BEGIN TEXT TO READ

Let $f:\Bbb{R}^2\to \Bbb{R}$ such that the partial derivatives of $f$ exist. Let $x(t),y(t):\Bbb{R}\to\Bbb{R}$ be differentiable functions and let $g(t)=f\left(x(t),y(t)\right)$. Show that $g$ is differentiable and $g'(t)=\nabla f\left(x(t),y(t)\right)\cdot{\left(x'(t),y'(t)\right)}$.
My try: We want to show that $g$ differentiable, hence we need to show that the limit $\displaystyle \lim_{h\to 0}\frac{g(t+h)-g(t)}{h}$ exists. Using the definition of $g$ we need to show that $\displaystyle \lim_{h\to 0}\frac{f\left(x(t+h),y(t+h)\right)-f\left(x(t),y(t)\right)}{h}$ exists. How should I continue?
Use the chain rule. Referring to your previous question...
You have $g(t)=f({\bf r}(t))$ where ${\bf r}(t) = (x_0,y_0)+t{\bf u} = (x_0+tu_1,y_0+tu_2)$.
You are given that $f$ is differentiable. ${\bf r}$ is linear and thus differentiable. Thus $g$ is differentiable as well.
Notice that ${\bf r}'(t) = {\bf u} = (u_1,u_2)$. The chain rule states that $g'(t) = f_x({\bf r}(t)) u_1 + f_y({\bf r}(t)) u_2$.
Plugging in $t=0$ yields: $g'(0)=f_x({\bf r}(0))u_1+f_y({\bf r}(0))u_2 = f_x(x_0,y_0)u_1+f_y(x_0,y_0)u_2=\nabla f(x_0,y_0) \cdot {\bf u}$
You already know that $g'(0)=D_{\bf u}f(x_0,y_0)$ so done. :)

END TEXT TO READ
BEGIN DATA SHOWN

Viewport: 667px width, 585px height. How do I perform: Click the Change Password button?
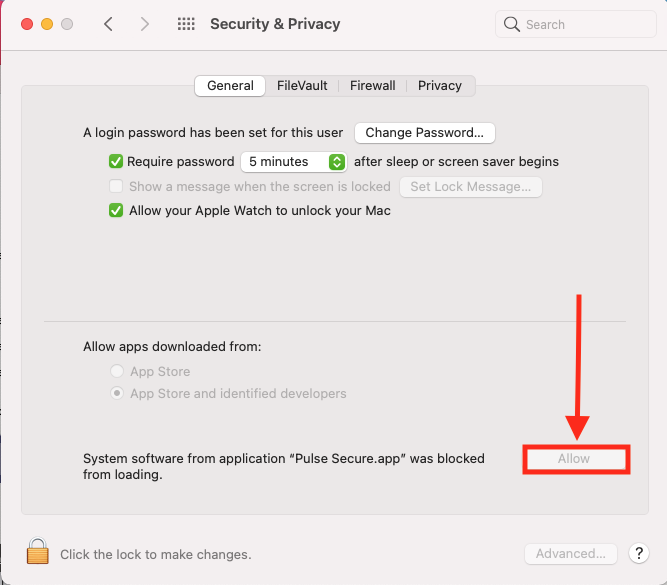pos(425,132)
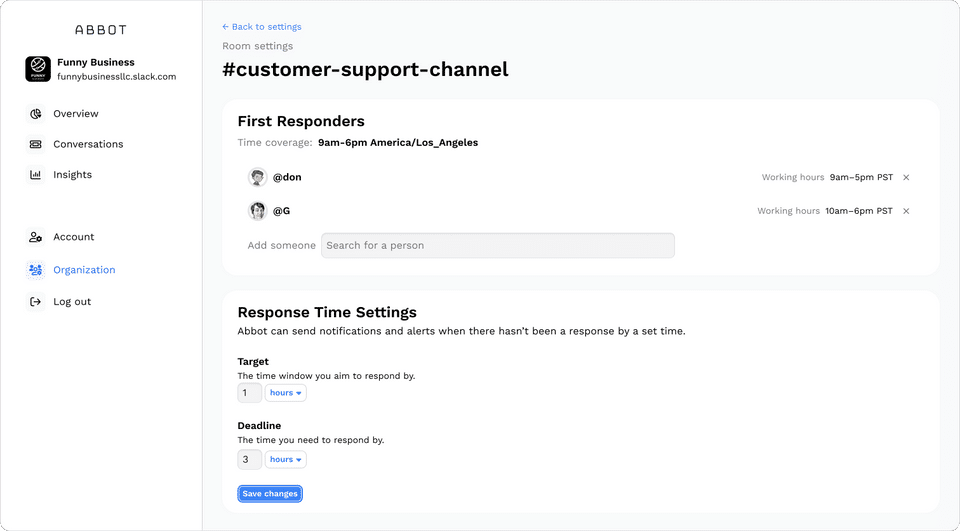Click the Overview pie chart icon

[x=35, y=114]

END DATA SHOWN

§ **DIRECTIVES**
**a)** Copy the chain rule thread, beginning at the words "Use the chain" and stopping after "differentiable as well.", and rename "differentiable" as "smooth" each time it appears.
**b)** List every function that the chain rule thread defines with "Let" or "where".
Nothing in the listing is needed for any of the work here.

§ **OUTPUTS IN ORDER**
**a)**
Use the chain rule. Referring to your previous question...
You have $g(t)=f({\bf r}(t))$ where ${\bf r}(t) = (x_0,y_0)+t{\bf u} = (x_0+tu_1,y_0+tu_2)$.
You are given that $f$ is smooth. ${\bf r}$ is linear and thus smooth. Thus $g$ is smooth as well.

**b)**
- $f$
- $x(t)$
- $y(t)$
- $g(t)$
- ${\bf r}(t)$